NJ860 20241025 Mocambique e pos eleitoral

As eleições gerais moçambicanas, realizadas recentemente, em 9 de Outubro de 2023,e que iriam eleger o novo presidente da República, membros das assembleias provinciais, os novos deputados da Assembleia da República e os Governadores provinciais, têm sido marcadas por um cenário intenso de contestações e críticas que evidenciam a clara fragilidade da democracia no país.
Moçambique, com um histórico de tensões políticas e sociais, a realização do pleito atraiu a atenção de cidadãos e observadores internacionais, os quais esperavam um processo eleitoral mais transparente e justo.

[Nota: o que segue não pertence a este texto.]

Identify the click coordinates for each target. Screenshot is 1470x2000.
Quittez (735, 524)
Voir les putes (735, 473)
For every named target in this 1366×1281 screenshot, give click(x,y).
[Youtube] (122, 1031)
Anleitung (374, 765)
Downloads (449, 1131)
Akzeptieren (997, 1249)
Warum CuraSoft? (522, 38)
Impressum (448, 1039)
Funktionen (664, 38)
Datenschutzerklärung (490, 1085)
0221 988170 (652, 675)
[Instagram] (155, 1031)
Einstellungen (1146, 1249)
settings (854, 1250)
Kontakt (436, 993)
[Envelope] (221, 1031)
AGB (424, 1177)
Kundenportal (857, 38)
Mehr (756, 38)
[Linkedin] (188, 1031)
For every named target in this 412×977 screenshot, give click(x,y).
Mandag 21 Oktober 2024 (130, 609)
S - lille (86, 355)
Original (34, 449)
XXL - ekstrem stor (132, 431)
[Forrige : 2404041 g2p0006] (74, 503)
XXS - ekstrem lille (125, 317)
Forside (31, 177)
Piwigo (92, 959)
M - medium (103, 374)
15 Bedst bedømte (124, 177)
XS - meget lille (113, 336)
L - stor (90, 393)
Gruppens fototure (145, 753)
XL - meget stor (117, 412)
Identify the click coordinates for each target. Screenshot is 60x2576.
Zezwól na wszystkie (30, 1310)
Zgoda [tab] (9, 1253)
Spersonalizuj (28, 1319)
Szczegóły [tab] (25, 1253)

No entanto, a polarização política e as denúncias de irregularidades têm manchado o evento, trazendo à colação questões prementes sobre a legitimidade do, deste, ancien régime – de quase 50 anos – e as gritantes vozes de uma nova oposição.
Um dos elementos centrais do clima de tensão foi o assassinato de dois mandatários do partido PODEMOS, Elvino Dias e Paulo Guambe, próximos do candidato presidencial Venâncio Mondlane, um dos líderes da oposição. Mondlane não apenas denunciou esses assassinatos como tentativas da FRELIMO, partido no poder desde a independência, de intimidar a oposição, mas também afirmou que poderá possuir provas de que ganhou o pleito eleitoral. Estas declarações de Mondlane resultam em levantamento de suspeitas sobre a legitimidade dos resultados parciais apresentados até então – os mesmo devem ter sido apresentados na quinta-feira, 24 de Outubro –, o que tem suscitado um ambiente volátil e tenso entre seus apoiantes.
As acusações de fraude eleitoral, que, de certa forma, já eram esperadas como parte de um habitual cenário precedente, ganharam força à medida que diversos relatos de cidadãos e observadores indicavam irregularidades no processo de votação. Mordomias nas cédulas eleitorais, dificuldades para o acesso tanto dos opositores, como de observadores internacionais devidamente habilitados, aos locais de voto e até mesmo intimidações parece ter se manifestado em várias regiões do país. Para muitos cidadãos, essas práticas não são novas e refletem uma cultura de impunidade que permeia a política moçambicana. A FRELIMO, com um histórico consolidado de poder, enfrentou – e continua a enfrentar –, mais uma vez, críticas por sua postura autoritária. Até dentro do partido há vozes que se elevam nesse sentido. Graça Machel, foi uma delas, em declarações recentes.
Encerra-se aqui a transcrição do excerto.